Bug 18410

Summary: Virtual hosts support broken in ftpd
Product: Base System Reporter: alexk <alexk>
Component: binAssignee: Yar Tikhiy <yar>
Status: Closed FIXED    
Severity: Affects Only Me    
Priority: Normal    
Version: 4.0-STABLE   
Hardware: Any   
OS: Any   

Description alexk 2000-05-07 09:10:14 UTC 
 
 Virtual hosts support in ftpd is broken.
 ftpd.c, version 1.62, use strtok() multiple times on single line
 trying to build list of aliases for each virtual host described
 in /etc/ftphosts.

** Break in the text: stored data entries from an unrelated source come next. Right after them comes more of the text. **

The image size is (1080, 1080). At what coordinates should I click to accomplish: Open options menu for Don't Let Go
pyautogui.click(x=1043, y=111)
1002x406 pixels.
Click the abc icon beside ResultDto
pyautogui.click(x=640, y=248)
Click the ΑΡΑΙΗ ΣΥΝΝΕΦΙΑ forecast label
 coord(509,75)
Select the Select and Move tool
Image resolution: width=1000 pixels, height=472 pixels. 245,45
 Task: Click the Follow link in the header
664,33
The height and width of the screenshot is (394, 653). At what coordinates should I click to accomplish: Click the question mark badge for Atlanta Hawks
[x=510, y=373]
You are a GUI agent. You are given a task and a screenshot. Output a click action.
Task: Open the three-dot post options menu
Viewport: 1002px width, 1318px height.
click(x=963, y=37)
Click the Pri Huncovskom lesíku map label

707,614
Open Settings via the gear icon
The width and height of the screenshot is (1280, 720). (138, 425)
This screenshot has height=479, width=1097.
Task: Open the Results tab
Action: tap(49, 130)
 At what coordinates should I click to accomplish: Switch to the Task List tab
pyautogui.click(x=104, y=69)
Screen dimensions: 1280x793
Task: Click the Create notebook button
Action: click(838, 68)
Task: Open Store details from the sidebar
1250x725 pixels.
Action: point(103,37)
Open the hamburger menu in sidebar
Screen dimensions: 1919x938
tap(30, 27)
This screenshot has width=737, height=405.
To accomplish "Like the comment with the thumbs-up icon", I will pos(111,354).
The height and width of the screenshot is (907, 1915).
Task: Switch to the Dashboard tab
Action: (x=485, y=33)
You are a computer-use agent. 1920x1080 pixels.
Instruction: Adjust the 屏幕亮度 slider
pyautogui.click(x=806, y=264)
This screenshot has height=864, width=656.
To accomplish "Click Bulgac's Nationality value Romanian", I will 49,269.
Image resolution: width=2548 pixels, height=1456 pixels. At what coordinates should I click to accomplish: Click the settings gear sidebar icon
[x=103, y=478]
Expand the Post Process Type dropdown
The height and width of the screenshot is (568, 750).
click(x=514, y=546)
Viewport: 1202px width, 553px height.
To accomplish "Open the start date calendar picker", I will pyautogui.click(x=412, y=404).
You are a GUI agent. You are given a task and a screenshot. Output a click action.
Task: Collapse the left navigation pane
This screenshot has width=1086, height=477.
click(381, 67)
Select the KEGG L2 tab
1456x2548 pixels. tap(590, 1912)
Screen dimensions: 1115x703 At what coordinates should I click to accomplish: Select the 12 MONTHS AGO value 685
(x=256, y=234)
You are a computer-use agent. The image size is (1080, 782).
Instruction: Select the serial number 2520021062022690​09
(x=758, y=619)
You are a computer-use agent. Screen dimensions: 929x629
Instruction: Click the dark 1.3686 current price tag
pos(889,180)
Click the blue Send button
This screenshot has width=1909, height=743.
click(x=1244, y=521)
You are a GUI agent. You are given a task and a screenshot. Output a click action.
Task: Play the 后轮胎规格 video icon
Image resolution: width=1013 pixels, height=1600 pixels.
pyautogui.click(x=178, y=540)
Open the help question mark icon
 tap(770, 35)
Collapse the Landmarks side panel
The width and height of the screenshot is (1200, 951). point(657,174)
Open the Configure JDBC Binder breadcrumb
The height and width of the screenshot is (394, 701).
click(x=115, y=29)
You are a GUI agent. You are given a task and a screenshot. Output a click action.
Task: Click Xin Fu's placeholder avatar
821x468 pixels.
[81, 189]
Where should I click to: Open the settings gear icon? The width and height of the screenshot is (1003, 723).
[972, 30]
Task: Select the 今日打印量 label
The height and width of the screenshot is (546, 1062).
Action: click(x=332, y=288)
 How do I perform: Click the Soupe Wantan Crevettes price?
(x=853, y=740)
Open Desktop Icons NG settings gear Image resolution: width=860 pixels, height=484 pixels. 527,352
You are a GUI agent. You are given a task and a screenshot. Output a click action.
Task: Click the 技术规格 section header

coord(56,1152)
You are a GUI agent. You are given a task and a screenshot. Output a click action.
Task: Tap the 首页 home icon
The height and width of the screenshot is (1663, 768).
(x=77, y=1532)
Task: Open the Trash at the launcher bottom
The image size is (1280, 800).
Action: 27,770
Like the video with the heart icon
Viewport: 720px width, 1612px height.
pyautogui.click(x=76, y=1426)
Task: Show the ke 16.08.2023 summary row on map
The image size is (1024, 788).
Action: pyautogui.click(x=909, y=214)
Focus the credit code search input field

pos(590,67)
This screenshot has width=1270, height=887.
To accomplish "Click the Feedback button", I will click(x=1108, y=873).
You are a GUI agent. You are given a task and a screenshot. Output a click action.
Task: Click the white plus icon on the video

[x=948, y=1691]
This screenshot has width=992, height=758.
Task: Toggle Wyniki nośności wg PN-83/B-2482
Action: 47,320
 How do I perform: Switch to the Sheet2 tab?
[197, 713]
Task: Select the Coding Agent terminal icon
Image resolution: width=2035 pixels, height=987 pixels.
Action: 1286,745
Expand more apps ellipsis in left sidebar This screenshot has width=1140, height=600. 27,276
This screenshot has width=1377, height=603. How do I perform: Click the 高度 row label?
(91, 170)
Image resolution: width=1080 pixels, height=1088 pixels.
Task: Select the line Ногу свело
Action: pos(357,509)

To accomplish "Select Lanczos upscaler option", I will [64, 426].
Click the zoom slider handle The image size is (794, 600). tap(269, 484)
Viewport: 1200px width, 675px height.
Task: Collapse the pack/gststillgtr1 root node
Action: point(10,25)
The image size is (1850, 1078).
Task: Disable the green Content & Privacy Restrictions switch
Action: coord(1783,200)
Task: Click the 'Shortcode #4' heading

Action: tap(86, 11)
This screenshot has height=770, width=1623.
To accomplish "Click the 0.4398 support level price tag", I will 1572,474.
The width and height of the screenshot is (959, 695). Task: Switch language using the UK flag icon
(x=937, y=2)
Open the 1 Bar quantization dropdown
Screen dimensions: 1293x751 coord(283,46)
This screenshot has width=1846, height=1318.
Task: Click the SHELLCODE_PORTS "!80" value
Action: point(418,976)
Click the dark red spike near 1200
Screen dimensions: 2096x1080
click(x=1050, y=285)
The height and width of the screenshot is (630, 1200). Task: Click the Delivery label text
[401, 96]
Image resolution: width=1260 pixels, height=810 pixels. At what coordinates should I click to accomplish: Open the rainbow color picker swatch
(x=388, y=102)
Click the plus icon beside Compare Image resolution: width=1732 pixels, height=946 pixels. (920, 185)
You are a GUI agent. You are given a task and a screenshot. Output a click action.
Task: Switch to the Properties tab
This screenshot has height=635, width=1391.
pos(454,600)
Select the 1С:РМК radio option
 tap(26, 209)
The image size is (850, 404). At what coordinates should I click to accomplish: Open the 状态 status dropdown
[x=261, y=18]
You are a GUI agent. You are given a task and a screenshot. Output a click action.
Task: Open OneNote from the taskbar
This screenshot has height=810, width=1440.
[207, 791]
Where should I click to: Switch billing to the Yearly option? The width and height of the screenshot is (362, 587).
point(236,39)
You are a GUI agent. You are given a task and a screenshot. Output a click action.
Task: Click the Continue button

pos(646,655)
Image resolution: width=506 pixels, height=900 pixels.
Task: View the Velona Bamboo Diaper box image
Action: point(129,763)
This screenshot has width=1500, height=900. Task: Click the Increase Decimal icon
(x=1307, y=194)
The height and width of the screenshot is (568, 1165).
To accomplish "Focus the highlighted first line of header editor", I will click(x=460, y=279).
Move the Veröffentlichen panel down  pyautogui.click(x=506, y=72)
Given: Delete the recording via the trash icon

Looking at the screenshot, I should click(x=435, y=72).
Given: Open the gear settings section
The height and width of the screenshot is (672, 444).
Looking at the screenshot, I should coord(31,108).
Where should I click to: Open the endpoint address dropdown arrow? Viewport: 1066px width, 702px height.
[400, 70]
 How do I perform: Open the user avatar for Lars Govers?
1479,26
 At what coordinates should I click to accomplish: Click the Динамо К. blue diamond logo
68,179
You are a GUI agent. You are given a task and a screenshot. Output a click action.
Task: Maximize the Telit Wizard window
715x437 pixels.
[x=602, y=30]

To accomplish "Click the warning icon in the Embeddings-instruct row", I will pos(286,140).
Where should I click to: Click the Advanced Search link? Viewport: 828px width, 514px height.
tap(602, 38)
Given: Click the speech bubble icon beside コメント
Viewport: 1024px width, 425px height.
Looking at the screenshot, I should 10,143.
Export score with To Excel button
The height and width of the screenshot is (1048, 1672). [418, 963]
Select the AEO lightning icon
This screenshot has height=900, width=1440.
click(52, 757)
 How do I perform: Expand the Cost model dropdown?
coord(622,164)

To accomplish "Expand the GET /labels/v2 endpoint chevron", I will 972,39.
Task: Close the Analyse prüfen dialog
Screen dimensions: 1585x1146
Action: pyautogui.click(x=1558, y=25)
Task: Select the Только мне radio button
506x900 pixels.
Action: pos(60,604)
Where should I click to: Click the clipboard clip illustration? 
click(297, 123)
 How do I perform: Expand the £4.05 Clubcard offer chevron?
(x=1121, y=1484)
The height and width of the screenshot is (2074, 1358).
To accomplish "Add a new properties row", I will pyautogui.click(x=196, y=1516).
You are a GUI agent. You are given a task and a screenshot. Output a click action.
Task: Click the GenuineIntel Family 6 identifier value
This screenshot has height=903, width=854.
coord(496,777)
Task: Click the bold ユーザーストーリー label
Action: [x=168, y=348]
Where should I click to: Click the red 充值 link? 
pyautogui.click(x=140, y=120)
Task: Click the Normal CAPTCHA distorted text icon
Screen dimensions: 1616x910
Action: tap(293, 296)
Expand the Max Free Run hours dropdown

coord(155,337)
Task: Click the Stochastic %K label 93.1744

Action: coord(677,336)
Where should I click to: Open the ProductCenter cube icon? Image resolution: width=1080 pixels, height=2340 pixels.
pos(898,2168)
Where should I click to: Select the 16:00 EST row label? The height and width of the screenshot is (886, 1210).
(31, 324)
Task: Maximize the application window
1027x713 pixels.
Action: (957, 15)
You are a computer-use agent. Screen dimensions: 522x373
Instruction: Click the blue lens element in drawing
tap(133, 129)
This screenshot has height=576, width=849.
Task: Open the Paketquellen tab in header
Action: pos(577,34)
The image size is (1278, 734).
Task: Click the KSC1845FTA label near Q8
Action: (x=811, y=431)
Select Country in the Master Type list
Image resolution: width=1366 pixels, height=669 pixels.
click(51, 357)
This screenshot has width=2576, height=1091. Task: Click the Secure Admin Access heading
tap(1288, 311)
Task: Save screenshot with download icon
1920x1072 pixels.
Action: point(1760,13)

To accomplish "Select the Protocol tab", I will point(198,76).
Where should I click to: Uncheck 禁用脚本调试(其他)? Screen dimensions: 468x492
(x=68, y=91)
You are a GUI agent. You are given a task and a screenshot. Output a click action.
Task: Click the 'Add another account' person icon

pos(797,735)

Under some circumstances this leads to wrong
 actions (like chroot) effectively breaking ftp access.

Fix: 

The really quick and dirty patch is below:
 
 --- /usr/src/libexec/ftpd/ftpd.c	Thu Feb 10 22:51:30 2000
 +++ ftpd.c	Sat May  6 19:10:19 2000
 @@ -370,7 +370,6 @@
  			break;
  		}
  	}
 -
  #ifdef VIRTUAL_HOSTING
  	inithosts();
  #endif
 @@ -617,7 +616,7 @@
  	FILE *fp;
  	char *cp;
  	struct ftphost *hrp, *lhrp;
 -	char line[1024];
 +	char line[1024], l1[1024];
  	struct addrinfo hints, *res, *ai;
  
  	/*
 @@ -658,7 +657,8 @@
  				continue;
  			}
  			*cp = '\0';
 -			cp = strtok(line, " \t");
 +			strncpy(l1, line, sizeof(line)-1); l1[sizeof(l1)-1]='\0';
 +			cp = strtok(l1, " \t");
  			/* skip comments and empty lines */
  			if (cp == NULL || line[0] == '#')
  				continue;
 @@ -761,7 +761,8 @@
  				++i;
  			}
  			/* XXX: re-initialization for getaddrinfo() loop */
 -			cp = strtok(line, " \t");
 +			strncpy(l1, line, sizeof(line)-1); l1[sizeof(l1)-1]='\0';
 +			cp = strtok(l1, " \t");
  		      }
  		}
  		(void) fclose(fp);
How-To-Repeat:  
 We have ftpd made without INET6 option and also kernel without INET6
 support. getaddrinfo() in this environment returns two elements for
 each address.
Comment 1 Steve Price freebsd_committer freebsd_triage 2000-05-07 15:12:21 UTC 
State Changed
From-To: open->closed

Followup to another PR.
Comment 2 Steve Price freebsd_committer freebsd_triage 2000-05-14 21:08:39 UTC 
State Changed
From-To: closed->open

Oops.  I didn't mean to close this one.  It definitely isn't a 
followup to another PR, but rather a new PR altogether including 
a patch. :)
Comment 3 Steve Price freebsd_committer freebsd_triage 2000-05-14 21:08:39 UTC 
Responsible Changed
From-To: gnats-admin->freebsd-bugs

Misfiled PR.
Comment 4 Yar Tikhiy freebsd_committer freebsd_triage 2002-07-16 17:31:08 UTC 
State Changed
From-To: open->patched

A more elaborate fix committed to CURRENT.
Comment 5 Yar Tikhiy freebsd_committer freebsd_triage 2002-07-16 17:31:08 UTC 
Responsible Changed
From-To: freebsd-bugs->yar

MFC reminder.
Comment 6 Yar Tikhiy freebsd_committer freebsd_triage 2002-09-03 12:01:32 UTC 
State Changed
From-To: patched->closed

The bug has been fixed in -STABLE as well.